Nyaya-Vaisheshika categories (Study)

by Diptimani Goswami | 2014 | 61,072 words

This page relates ‘Karma or Action (Introduction)’ of the study on the Nyaya-Vaisheshika categories with special reference to the Tarkasangraha by Annambhatta. Both Nyaya and Vaisesika are schools of ancient Indian Philosophy, and accepted in their system various padarthas or objects of valid knowledge. This study investigates how the Tarkasamgraha reflects these categories in the combined Nyayavaisesika school.

Karma or Action (Introduction)

Karma (action) is the third category, in the Nyāya-Vaiśeṣika philosophy. After the root ‘kṛ’ the suffix ‘man’ is added and the resulting form is karma which meaning is kriyā.[1] Karma means physical movement.[2] Like guṇa, karma also inheres in substance. Though it inheres in dravya, it is neither dravya nor guṇa; it is an independent category. A guṇa is a permanent and tolerable feature of dravya, while a karma is transitory feature of it.

Kaṇāda gives the definition of karma thus:

ekadravyamaguṇaṃ saṃyoga-vibhāgeṣvanapekṣakāraṇamiti karmalakṣaṇam.[3]

It means that karma exists in one substance at a time; it is not a quality and it is the immediate cause of conjunction and disjunction. For example, a ball is a substance, the movement of the ball remains in the ball but it is not a guṇa. When a ball is thrown to a house-top from the earth, there is the disjunction of the ball with the earth and conjunction with the housetop. Here the movement of the ball is the cause of the conjunction of the ball with the housetop and the disjunction of the ball with earth.[4]

According to Śivāditya, that is known as karma which has the generality of actionness (karmatvajāti) and which is the non-inherent cause of the first conjunction and disjunction which are not created through any previous conjunction and disjunction.[5]

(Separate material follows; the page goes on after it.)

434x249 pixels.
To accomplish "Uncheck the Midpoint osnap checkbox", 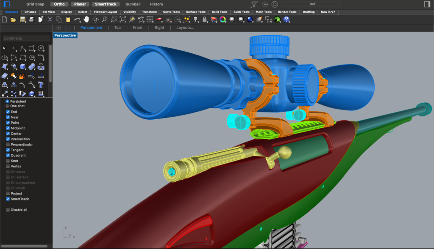I will click(x=8, y=128).
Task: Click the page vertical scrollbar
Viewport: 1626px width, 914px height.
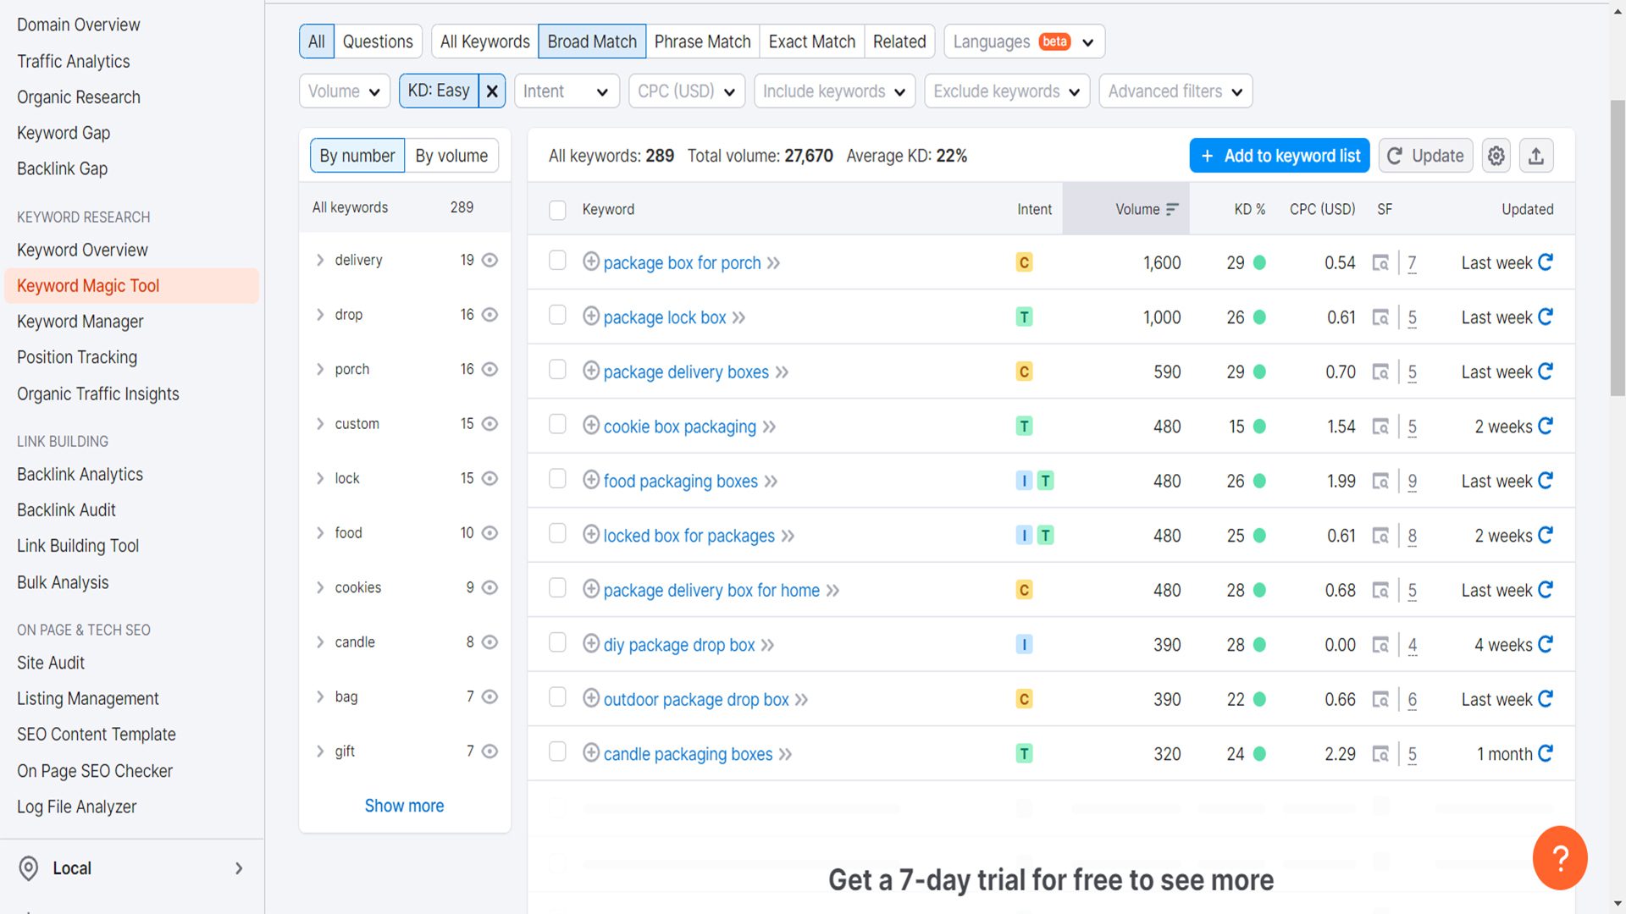Action: pos(1618,249)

Praśastapāda states in his bhāṣya that a karma exists in one dravya only. It is momentary; it remains in a mūrtadravya (corporeal substance). It is created through heaviness, fluidity, effort and conjunction. Moreover, karma is the unconditional, non-inherent cause of conjunction and disjunction.[6]

According to Keśava Miśra motion is karma.[7] Like guṇa, karma also exists in dravya. However, it exists in the relation of inherence only in those substances which are not all pervasive, i.e., mūrta (limited). It is the cause of subsequent conjunction, when the previous conjunction is destroyed by disjunction.[8]

Annaṃbhaṭṭa has described karma as that which has motion.[9] But in the Dīpikā he gives two definitions of karma.

Firstly, he defines karma as that which itself is different from conjunction, but at the same time is the non-inherent cause of conjunction.

(saṃyoga bhinnatve sati saṃyogāsamavāyikāraṇaṃ karma).[10]

Secondly, he says that karma is that which possesses the generality karmatva. In the first definition, the term saṃyogabhinnatve sati is added to avoid over-pervasion to saṃyoga. If it is only said that karma is the non-inherent cause of conjunction then this definition will be applicable to saṃyoga also for sometimes a conjunction may be the asamavāyikāraṇa of another conjunction, e.g., the conjunction of the hand with the book is the asamavāyikāraṇa of the conjunction of the book with the whole body. Therefore, the word saṃyogabhinnatve sati is added in the definition to prevents the defect of ativyāpti in this definition. Saṃyoga cannot be different from saṃyoga itself. If saṃyogasamavāyikāraṇa is not added in the definition, then the definition saṃyogabhinnatve sati will be over-pervasive to dravya, for dravya is different from saṃyoga. But dravya is not the non-inherent cause of saṃyoga. Thus the ativyāpti is avoided.[11]

Annaṃbhaṭṭa gives the second definition of karma with the help of its generic attribute (jāti). Karma is the substratum of the genus karmatva. According to the Nyāya-Vaiśeṣikas, the generic attribute karmatva (actionhood) is proved by perception.

Footnotes and references:

[1]:

Gopa, Judhisthir, (ed.), Tarkasaṃgraha, p. 18

[2]:

Chatterjee, S. and Datta, D., An Introduction to Indian Philosophy, p. 234

[4]:

Bhattachārjya, Jyotsna, Bharatiya Darsan, pp.188-189

[5]:

karma karmatvajātiyogi, ādyasaṃyogavibhāgayorasamavāyikāraṇam ceti. Saptapadārthī, p. 50

[6]:

Vaiśeṣikadarśanam with Praśastapādabhāṣya, pp. 241-243

[7]:

calanātmakaṃ karma. Tarkabhāṣā, p.491

[8]:

Ibid

[9]:

calanātmakaṃ karma. Tarkasaṃgraha, p. 60

[10]:

Ibid., p. 5

[11]:

cf. Gopa, Judhisthir, Tarkasaṃgraha, pp.18-19.